This is exactly what’s going on in the bouba-kiki effect: Your brain is performing an impressive feat of abstraction in linking your visual and auditory maps. The two inputs are entirely dissimilar in every way except one—the abstract properties of jaggedness or curviness—and your brain homes in on this common denominator very swiftly when you are asked to pair them up. I call this process “cross-modal abstraction.” This ability to compute similarities despite surface differences may have paved the way for more complex types of abstraction that our species takes great delight in. Mirror neurons may be the evolutionary conduit that allowed this to happen.

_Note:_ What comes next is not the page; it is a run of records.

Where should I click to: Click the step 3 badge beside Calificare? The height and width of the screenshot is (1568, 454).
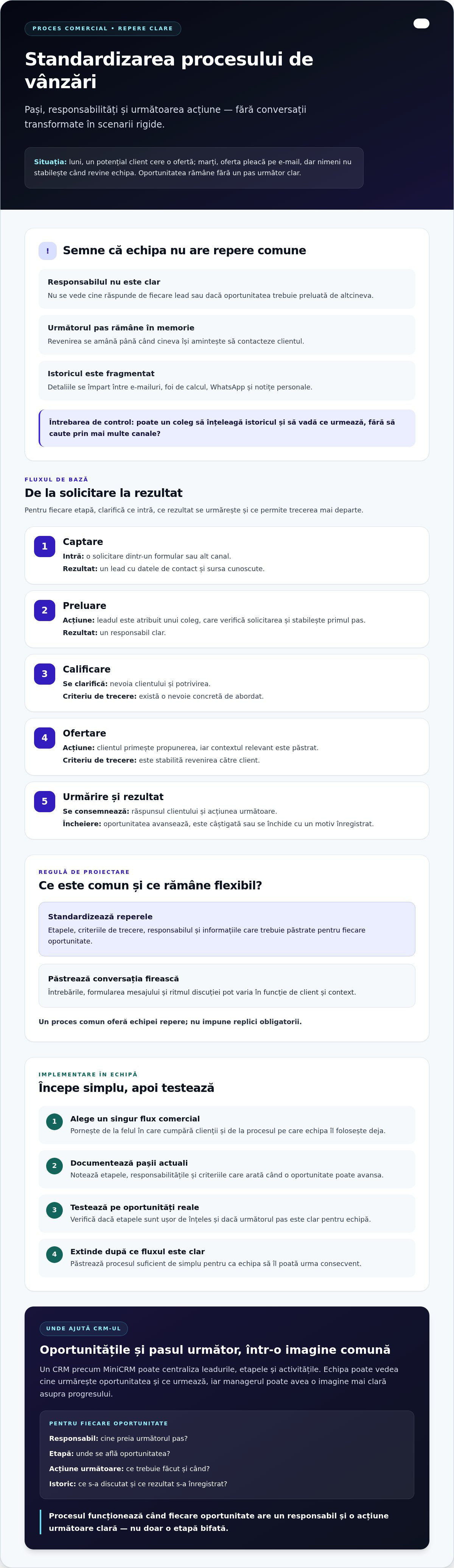click(x=44, y=674)
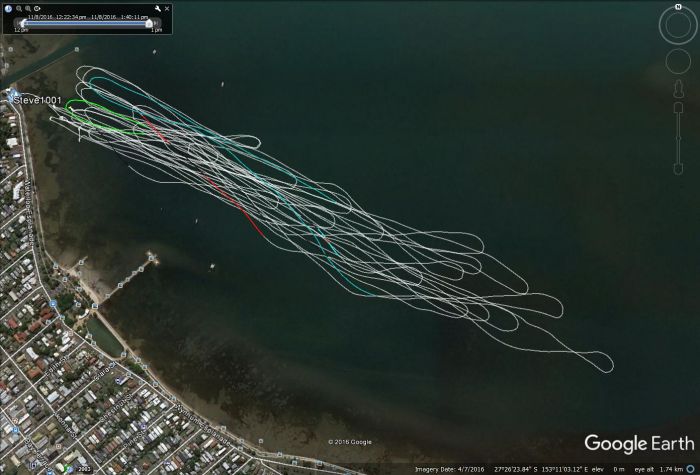
Task: Zoom in the time slider range
Action: 29,8
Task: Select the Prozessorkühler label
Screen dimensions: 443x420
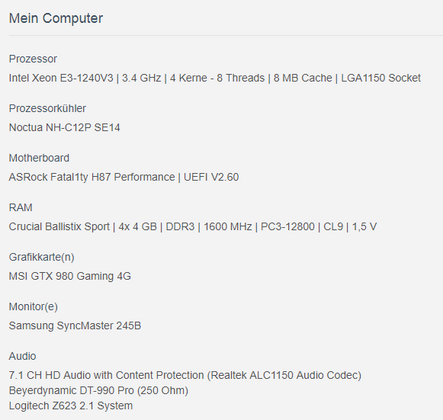Action: click(x=47, y=108)
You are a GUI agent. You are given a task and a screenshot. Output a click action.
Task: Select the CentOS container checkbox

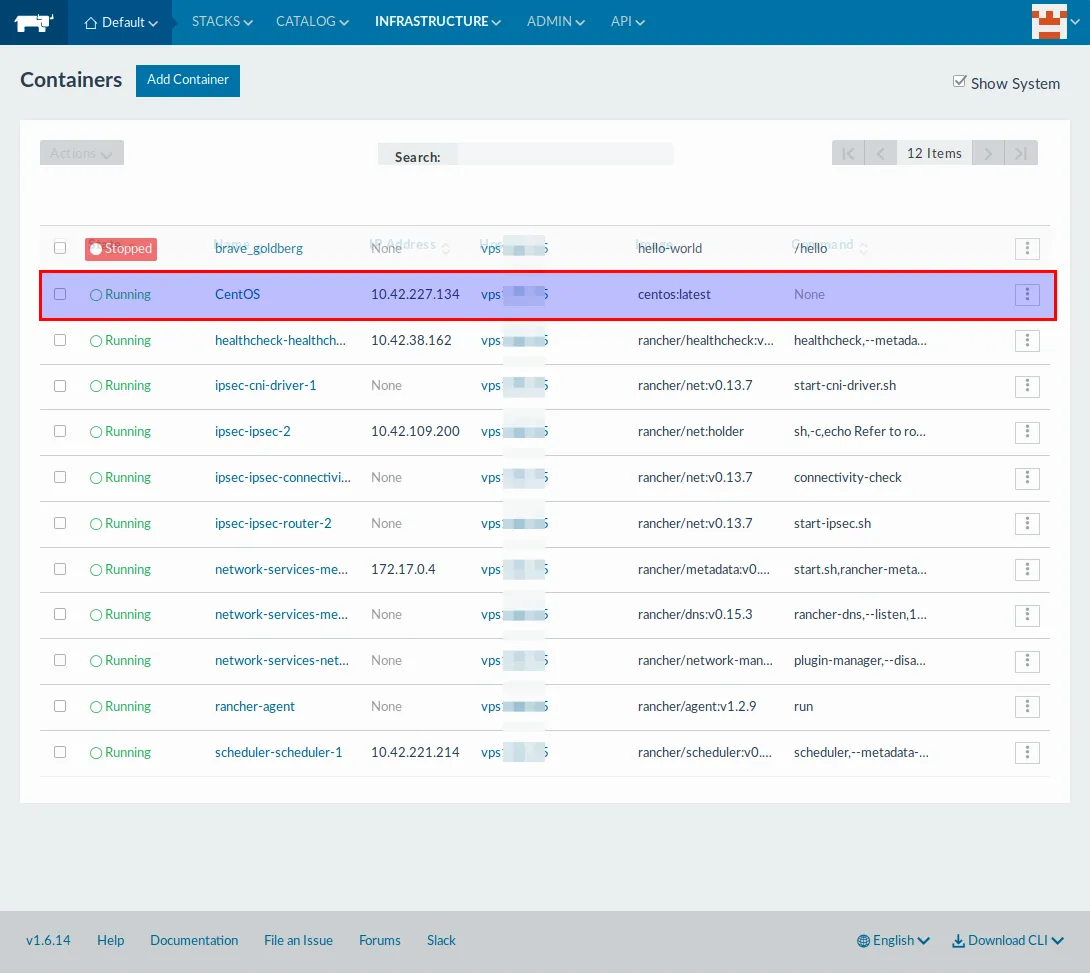(x=60, y=295)
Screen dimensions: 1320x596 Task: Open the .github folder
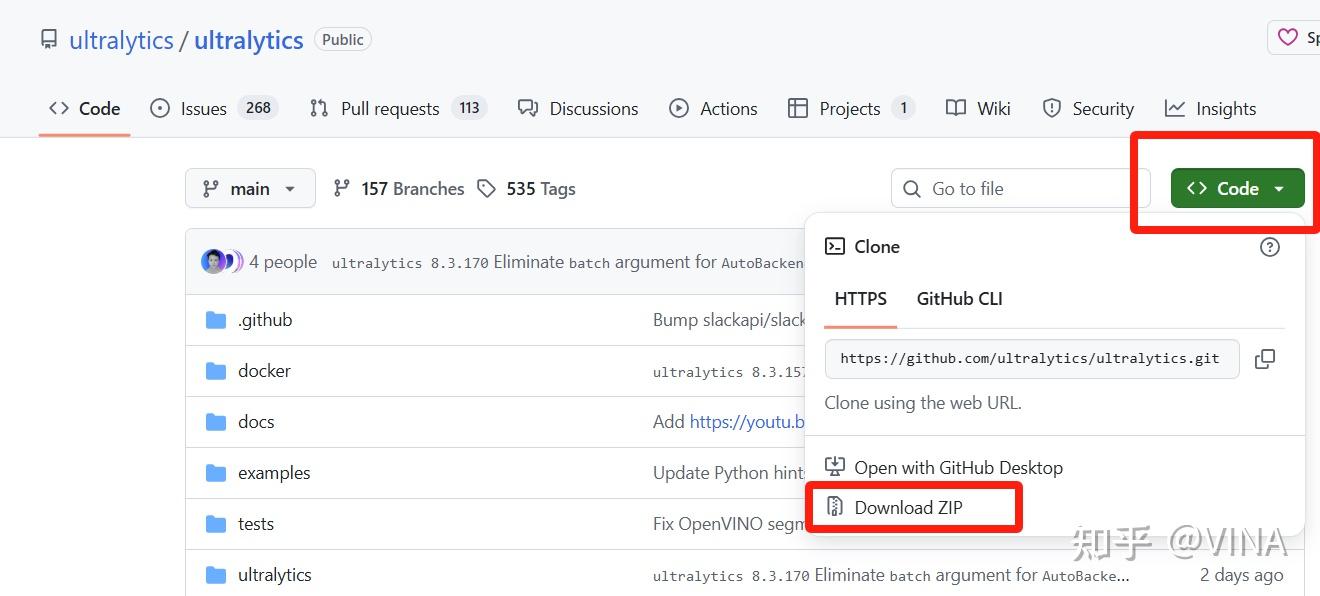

Why did a seemingly esoteric ability like cross-modal abstraction evolve in the first place? As I suggested in a previous chapter, it may have emerged in ancestral arboreal primates to allow them to negotiate and grasp tree branches. The vertical visual inputs of tree limbs and branches reaching the eye had to be matched with totally dissimilar inputs from joints and muscles and the body’s felt sense of where it is in space—an ability that would have favored the development of both canonical neurons and mirror neurons. The readjustments that were required in order to establish a congruence between sensory and motor maps may have initially been based on feedback, both at the genetic level of the species and at the experiential level of the individual. But once the rules of congruence were in place, the cross-modal abstraction could occur for novel inputs. For instance, picking up a shape that is visually perceived to be tiny would result in a spontaneous movement of almost-opposed thumb and forefingers, and if this were mimicked by the lips to produce a correspondingly diminutive orifice (through which you blow air), you would produce sounds (words) that sound small (such as “teeny weeny,” “diminutive,” or in French “
If this formulation is correct, some aspects of mirror-neuron function may indeed be acquired through learning, building on a genetically specified scaffolding unique to humans. Of course, many monkeys and even lower vertebrates may have mirror neurons, but the neurons may need to develop a certain minimum sophistication and number of connections with other brain areas before they can engage in the kinds of abstractions that humans are good at.
What parts of the brain are involved in such abstractions? I already hinted (about language) that the inferior parietal lobule (IPL) may have played a pivotal role, but let’s take a closer look. In lower mammals the IPL isn’t very large, but it becomes more conspicuous in primates. Even within primates it is disproportionately large in the great apes, reaching a climax in humans. Finally, only in humans do we see a major portion of this lobule splitting further into two, the angular gyrus and the supramarginal gyrus, suggesting that something important was going on in this region of the brain during human evolution. Lying at the crossroads between vision (occipital lobes), touch (parietal lobes), and hearing (temporal lobes), the IPL is strategically located to receive information from all sensory modalities. At a fundamental level, cross-modal abstraction involves the dissolution of barriers to create modality-free representations (as exemplified by the bouba-kiki effect). The evidence for this is that when we tested three patients who had damage to the left angular gyrus, they performed poorly on the bouba-kiki task. As I already noted, this ability to map one dimension onto another is one of the things that mirror neurons are thought to be doing, and not coincidentally such neurons are plentiful in the general vicinity of the IPL. The fact that this region in the human brain is disproportionately large and differentiated suggests an evolutionary leap.